The limitations regarding shaded JAR files are applicable only to Lettuce versions prior to 5.0.1. Since version 5.0.1, Lettuce no longer releases shaded JAR files, and these limitations are no longer relevant for newer versions.

Note

Having both the io_uring and the epoll native transports available in the classpath would - by default - load the io_uring driver with precedence. Use the io.lettuce.core.iouring system property to disable io_uring in this case and instead load the epoll transport.

See also Netty documentation on native transports.

Unix Domain Sockets

Lettuce supports since version 3.2 Unix Domain Sockets for local Redis connections.

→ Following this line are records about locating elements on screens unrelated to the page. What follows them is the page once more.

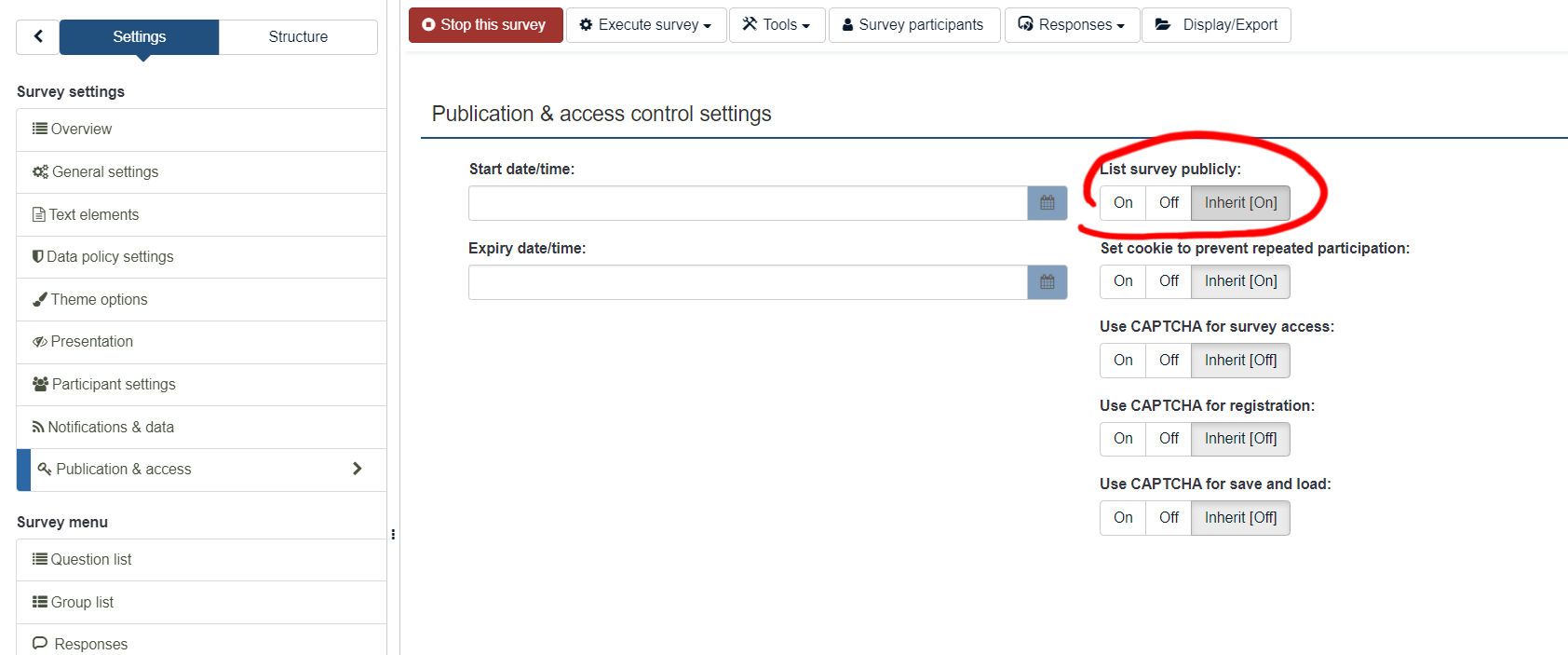
Task: Click the Data policy shield icon
Action: coord(38,256)
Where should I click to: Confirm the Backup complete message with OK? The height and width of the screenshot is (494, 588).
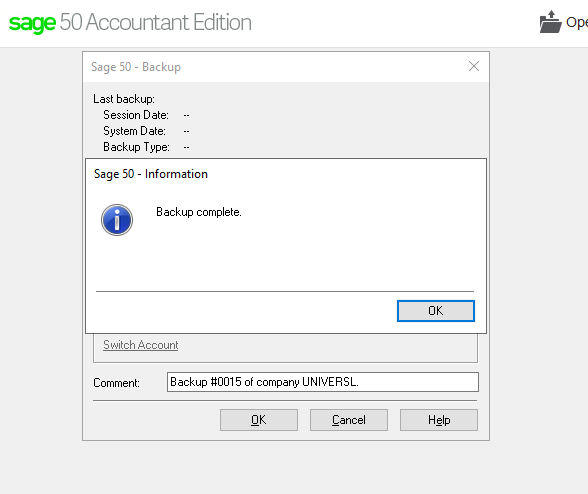(x=436, y=311)
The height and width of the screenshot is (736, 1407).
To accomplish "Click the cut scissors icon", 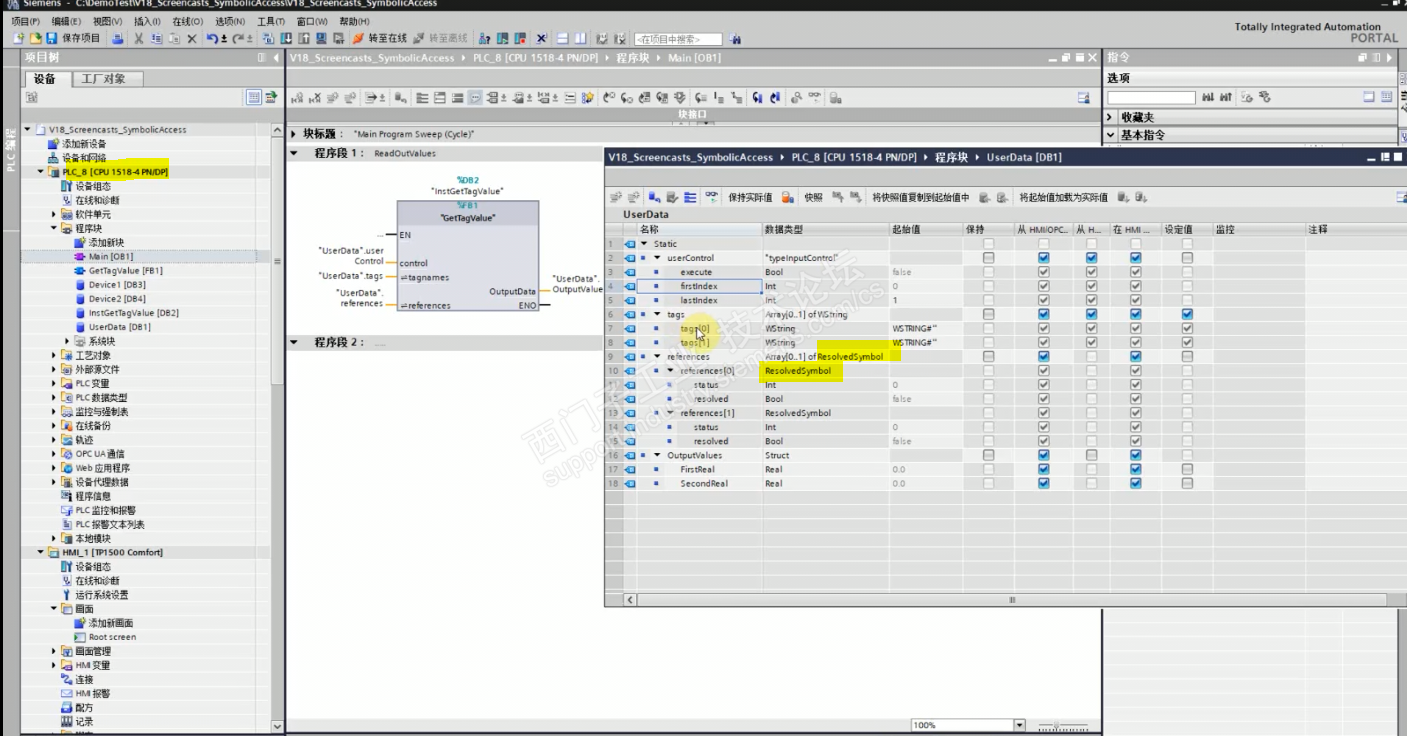I will pos(139,39).
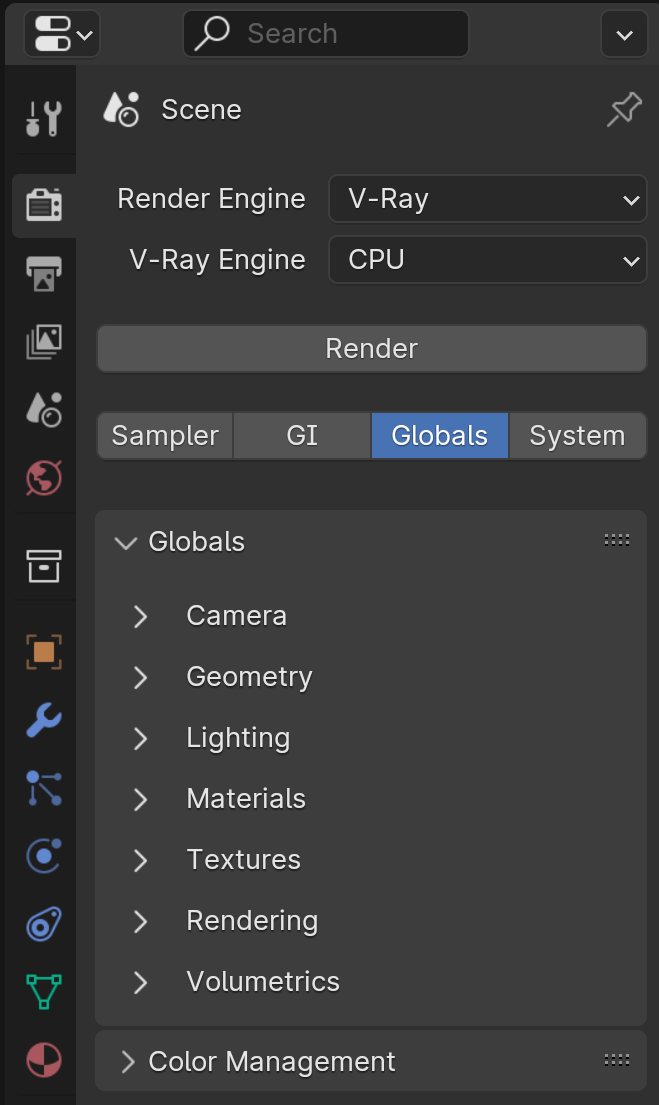Image resolution: width=659 pixels, height=1105 pixels.
Task: Open the Object properties orange square
Action: point(43,652)
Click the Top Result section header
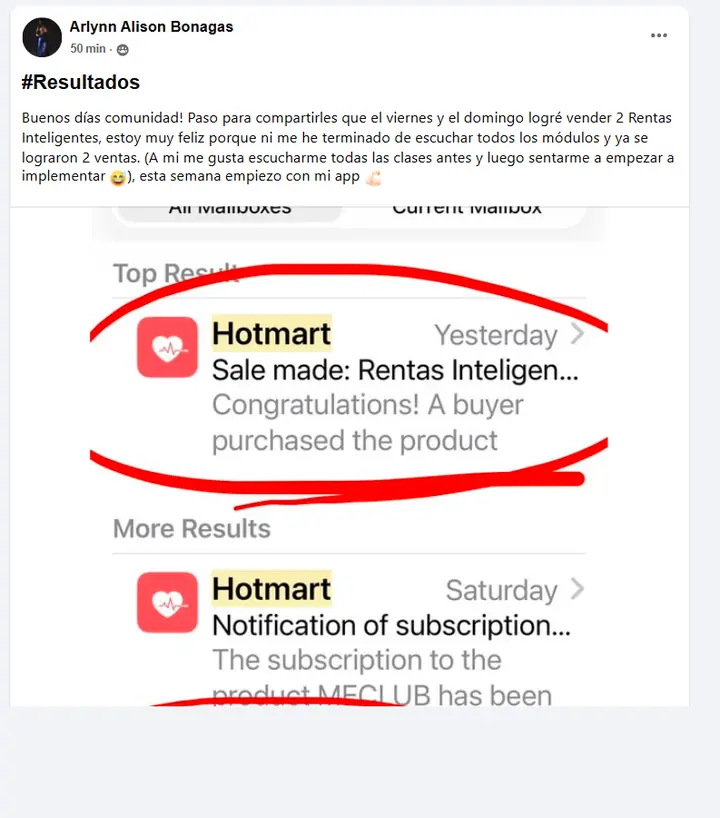Viewport: 720px width, 818px height. [176, 273]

RedisURI redisUri = RedisURI.Builder
                             .socket("/tmp/redis")
                             .withPassword("authentication")
                             .withDatabase(2)
                             .build();

RedisClient client = RedisClient.create(redisUri);
RedisURI redisUri = RedisURI.create("redis-socket:///tmp/redis");
RedisClient client = RedisClient.create(redisUri);

Unix Domain Sockets are inter-process communication channels on POSIX compliant systems. They allow exchanging data between processes on the same host operating system. When using Redis, which is usually a network service, Unix Domain Sockets are usable only if connecting locally to a single instance. Redis Sentinel and Redis Cluster, maintain tables of remote or local nodes and act therefore as a registry. Unix Domain Sockets are not beneficial with Redis Sentinel and Redis Cluster.

Using RedisClusterClient with Unix Domain Sockets would connect to the local node using a socket and open TCP connections to all the other hosts. A good example is connecting locally to a standalone or a single cluster node to gain performance.

See Native Transports for more details and limitations.